Given that we are in process of being confirmed in the Anglican Church and have been out of the narrowly defined Reformed world for a few years now (which by the way does not mean that we have abandoned our Reformed beliefs–just read the 39 Articles, which of course resound with Reformed teaching; the Anglican world just has more room for diversity–and yes, of course, it has its messes too and big ones), I am hesitant to post anything on more Reformed in-house fighting. Nonetheless, because I know Prof. Enns personally and have sat under his teaching and greatly benefitted from his courses, I’ve decided to post a short piece voicing some of my thoughts regarding the recent events at Westminster. In case you haven’t heard, Prof. Peter Enns, a tenured professor of Old Testament at Westminster Theological Seminary, was suspended for supposed heterodox teachings espoused in his book Inspiration and Incarnation. Strangely, Enns’ suspension went through even though a majority of the seminary faculty voted in favor of Enns’ orthodoxy. Apparently, the board has the power to override a faculty vote (there were of course those on the board who gave dissenting votes).

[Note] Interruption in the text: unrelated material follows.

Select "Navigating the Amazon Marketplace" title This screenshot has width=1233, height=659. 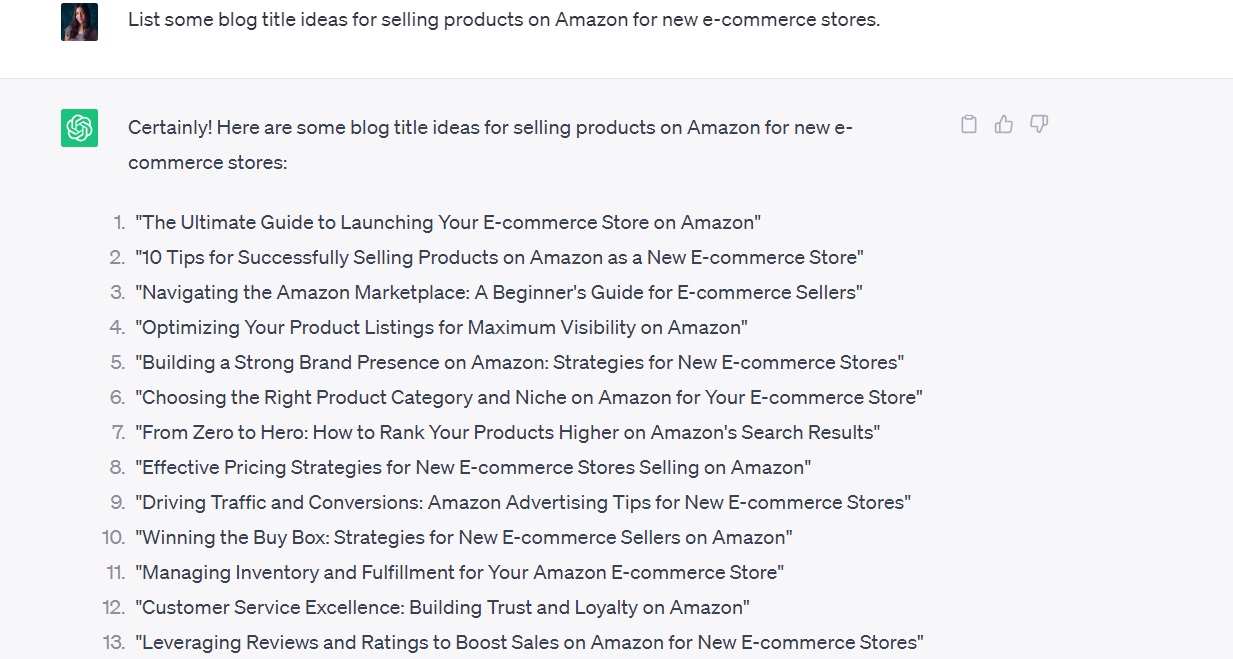tap(499, 292)
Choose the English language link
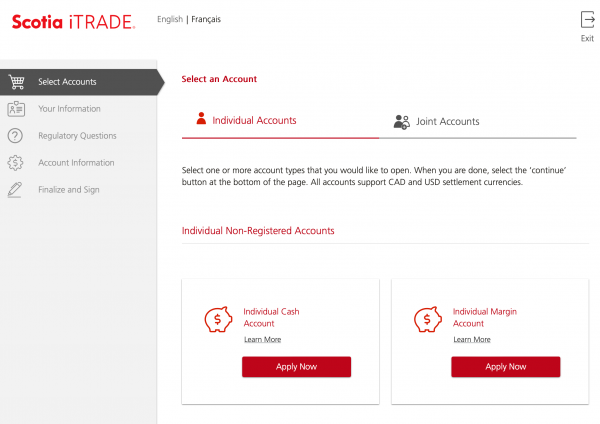The height and width of the screenshot is (424, 600). (170, 19)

From what I can gather at least one of the concerns centers on Enns’ use of an “incarnational analogy” to speak of the nature of Scripture and whether or not this falls within the bounds of the Westminster Confession of faith. (I imagine that there are also concerns as to whether or not Enns’ engagment with higher criticism is “in bounds”; however, I haven’t heard the details on that).
Enns of course is not the first person in the history of Christianity to employ the incarnational analogy. For example, in Mary Healy’s article, “Biblical Inspiration and the Christological Analogy,” Healy discusses what she calls the “Christological analogy” and its hermeneutical implications in order to move us beyond the “false dichotomy between critical exegesis and Christian faith, so that the biblical text will once again be illumined as a means of access into the mystery of the God who revealed himself in time and space” (p. 193). Healy begins by presenting a basic definition of the doctrine of inspiration, viz., “the conviction that God himself is the primary author of the sacred books” (p. 190). In other words, God himself speaks through the biblical authors. Granting this, we must then take into account both the human and the divine authorship of Scripture. As Healy explains, the Christological analogy-comparing Scripture with the hypostatic union of two natures in Christ-was employed by the Second Vatican Council and has roots in patristic sources (e.g., Chrysostom). The SVC version reads, “For the words of God, expressed in human language, have been made like human discourse, just as of old the Word of the eternal Father, when he took to himself the weak flesh of humanity became like other men.” Here we see the sacramental character of Scripture corresponding to the sacramentality of Christ’s humanity. Moreover, just as Christ was fully human and fully divine, so too we must affirm Scripture as fully human and fully divine-neither elevating one over the other or seeing the two in tension. The human and divine aspects of Scripture form a unity and (contra modern critical practices) given this unity, we cannot presume to discern which passages are “divine” and which are merely “human” (p. 191).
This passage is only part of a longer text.